7.2.2 以尿路改道、改流或解除内部梗阻为主的手术治疗:主要包括输尿管再植术、回肠膀胱术,也有相对保守的术式如前列腺切除术、输尿管支架植入术等[21- 22]。相关报道采取定期更换输尿管支架的方式,急性肾损伤在支架置入后得到了一定的缓解,并且双肾积水显著改善[23]。谷亚明等[24]报道1例患者经过经皮肾穿刺植入输尿管支架后,肾积水和肾功能恢复正常。有学者认为,间歇性更换输尿管支架也是一种相对安全且可延缓病情进展的方法。该系列术式并未解决脂肪对器官的压迫问题,日后有较大可能脂肪持续压迫周边器官,症状再次恶化。

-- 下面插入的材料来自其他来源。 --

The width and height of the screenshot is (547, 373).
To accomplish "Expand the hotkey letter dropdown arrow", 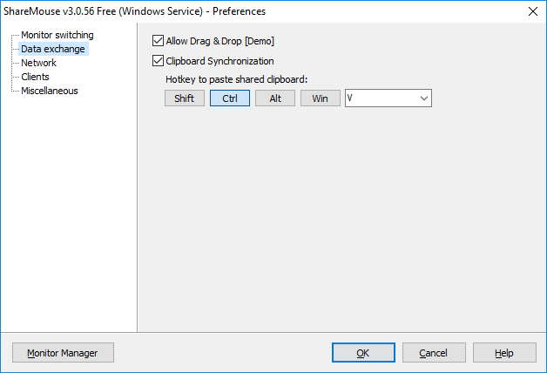I will click(x=424, y=98).

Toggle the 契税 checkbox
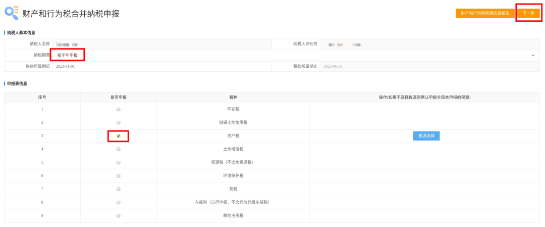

7.2.3 综合术式治疗:近年来众多学者将上述2种方法融合,采取了在清除部分脂肪的同时行输尿管再植术,均取得了较好的预后效果[25]。但由于该术式的复杂性,受限于术者的水平,仍需要大规模的试验[27]。Sanjay Prakash等[28]研究认为通过达芬奇机器人来完成脂肪清除术+输尿管再植术成功率更高,效果更好。除上述手术治疗方式外,有学者建议当PL患者并发肾功能衰竭时,肾移植也是可行的一种治疗策略[29]。
7.3 转归 目前国内外报道PL患者的治疗术式及预后效果样本量仍然较少,部分随访时间较短,远期转归情况仍不清晰,相关治疗方式及效果仍有待于长期的随访及观察。既往建议有膀胱刺激征、高血压病变和增生性膀胱炎的年轻矮胖男性患者的治疗应倾向于解除输尿管梗阻、尿路改道的方式并定期进行影像学观察。老年患者的病情呈惰性,可能在10年或更长时间内不会进展;但为了防止进展性梗阻导致肾功能受损,建议每2年进行一次肾功能检查、上尿路的影像学检查。无论保守或是手术治疗,均需要长期的随访。随访最需重视的项目为肾功能,其次还应对膀胱腺癌、膀胱小细胞癌长期监测[30]。
综上所述,影像学检查是PL的重要诊断手段且技术趋于成熟。治疗上近年来虽多采用脂肪清除术+输尿管再植术相结合,但手术治疗风险较高,长期的预后仍不明朗。如何选择治疗方式,是否存在能有效缓解症状且安全、能够治愈甚至消除病因的治疗方法,以及术后患者的长期随访情况仍需进一步研究探索。面对日渐增加的病例,整合多学科的治疗方案,建立PL的诊疗共识也显得尤为重要。临床工作者应提高对本病的认识,不断探索及完善PL的诊断及治疗方式,缓解患者的痛苦,延长寿命,提高患者的生活质量。